::: Document extract
Handbook

Type B []

When repeated measurements do not show any variance or when only one measurement can be taken, a type A uncertainty evaluation is not appropriate. In the case of repeated readings, it probably means that the measurement instruments are not sensitive enough to measure the variance. This does, however, not mean that there is no measurement uncertainty! In these cases, the uncertainty has to be estimated by other means with the help of a list of sources of uncertainty and their estimated quantified contribution to the uncertainty. This is called a ⓘ type Btype B: Evaluation of the uncertainty using other means than statistics. uncertainty analysis.

Sources of uncertainty []

To make a list of uncertainty contributions, one starts to look at the experiment and searches for sources of uncertainties. These uncertainties can be classified into several categories: the experimental procedure, the environmental conditions, the measurement instruments, mathematical rounding, and the experimenter self [1, 2]. These uncertainty contributions will have to be estimated and added together to form the "final" uncertainty.
::::::
::: Available data
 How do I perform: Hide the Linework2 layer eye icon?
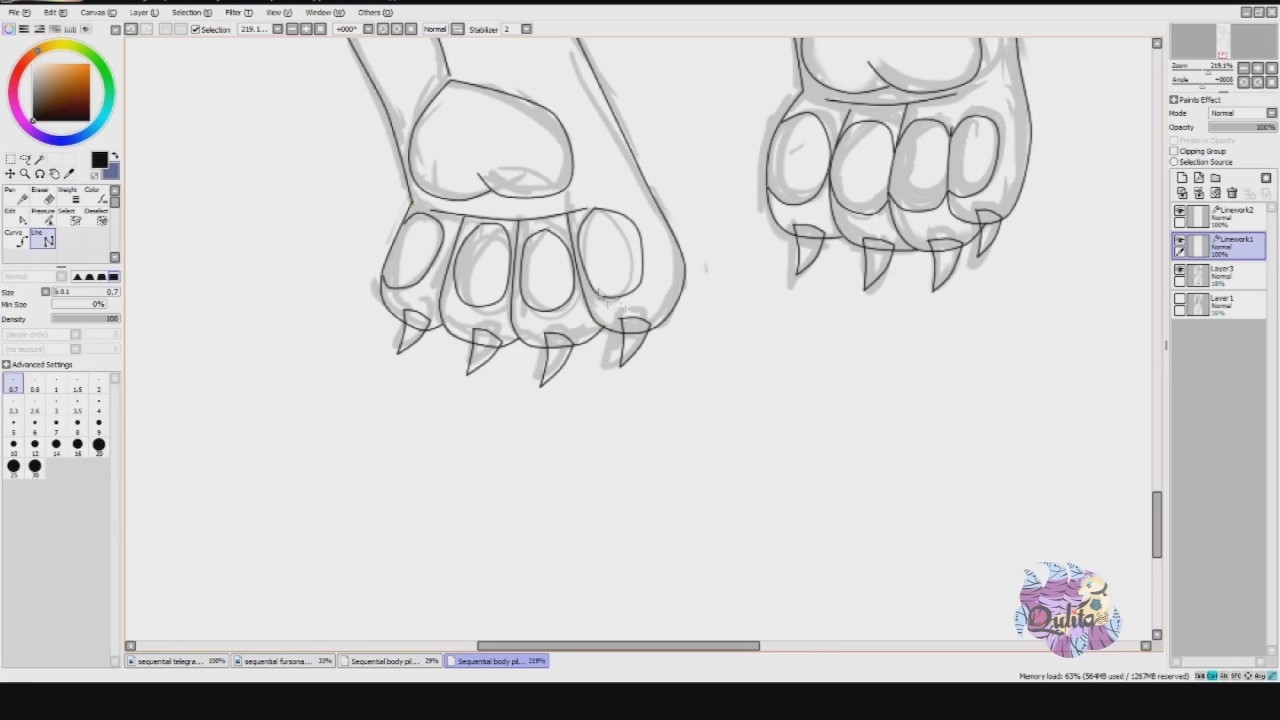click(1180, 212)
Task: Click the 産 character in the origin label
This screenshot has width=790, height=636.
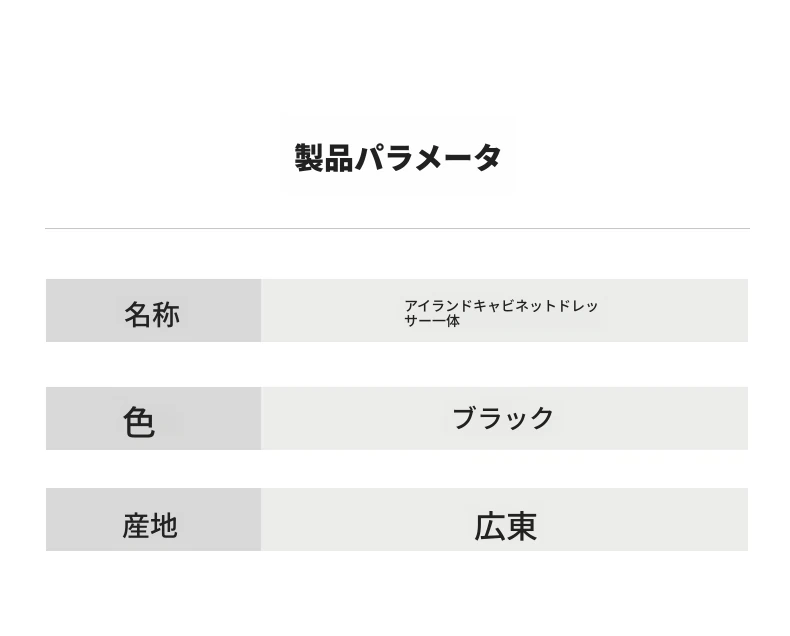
::::::
# List of tasks
a: In the type B uncertainty passage, what do repeated readings with no variance probably mean?
b: List every category into which the type B uncertainty passage sorts sources of uncertainty.
c: Please carry the type B uncertainty passage forward from its last sentence.
The listing is separate material and has nothing to do with the type B uncertainty passage.

# Answers
a: The measurement instruments are probably not sensitive enough to measure the variance.

b: The experimental procedure, the environmental conditions, the measurement instruments, mathematical rounding, and the experimenter self.

c:
The uncertainty by the measurement instrument itself can be divided into three components: gauge uncertainty (usually indicated on the device), linearization uncertainty (how accurate the markings on a scale are or the digitalization of the instrument is), and the scale uncertainty (the finite number of markings on the scale) [3]. For the scale uncertainty rules of thumb exist for digital and analog instruments:

Digital instruments: The uncertainty for a digital instrument is one increment on the scale. For example, see Fig. 7a, suppose a temperature of T = 19°C is measured using a digital thermometer. The instrument has increments of 1°C, thus the scale uncertainty is uscale = 1°C. The reason for choosing one entire increment as uncertainty is because one cannot know how the instrument rounds the values (is the value 7.6°C cut off to 7°C or correctly rounded as 8°C). With that, the measurement result becomes T = (19 ± 1)°C.

Analog instruments: The uncertainty for an analog instrument is half an increment on the scale. For example, see Fig. 7b, a spring scale measures a force F. The indicator is between 0.2 N and 0.3 N, so the best guess would be 0.25 N. The instrument has markings every 0.1 N, since it is an analog instrument, the uncertainty is uscale = 0.05 N. The reason for this, is that one can determine how to round the reading of the analog scale. So the measurement result is F = (0.25 ± 0.05) N.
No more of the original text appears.